* **EXERCISE DIRECTIONS**
Pull out each line of the items below that contains the string "Task".

* **DATASET EXTRACT**
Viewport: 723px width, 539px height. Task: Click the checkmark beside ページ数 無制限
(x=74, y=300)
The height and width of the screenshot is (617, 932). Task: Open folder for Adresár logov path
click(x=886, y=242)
--
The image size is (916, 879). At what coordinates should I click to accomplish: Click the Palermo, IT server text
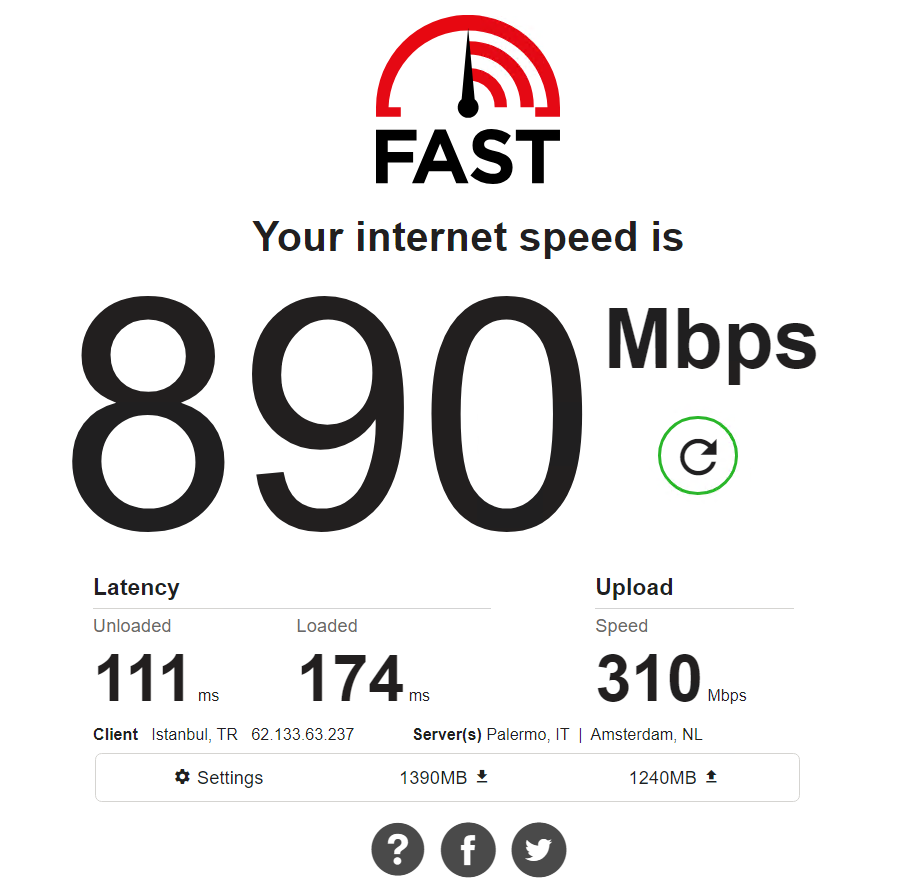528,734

* **WRITTEN SOLUTION**
Viewport: 723px width, 539px height. Task: Click the checkmark beside ページ数 無制限
The height and width of the screenshot is (617, 932). Task: Open folder for Adresár logov path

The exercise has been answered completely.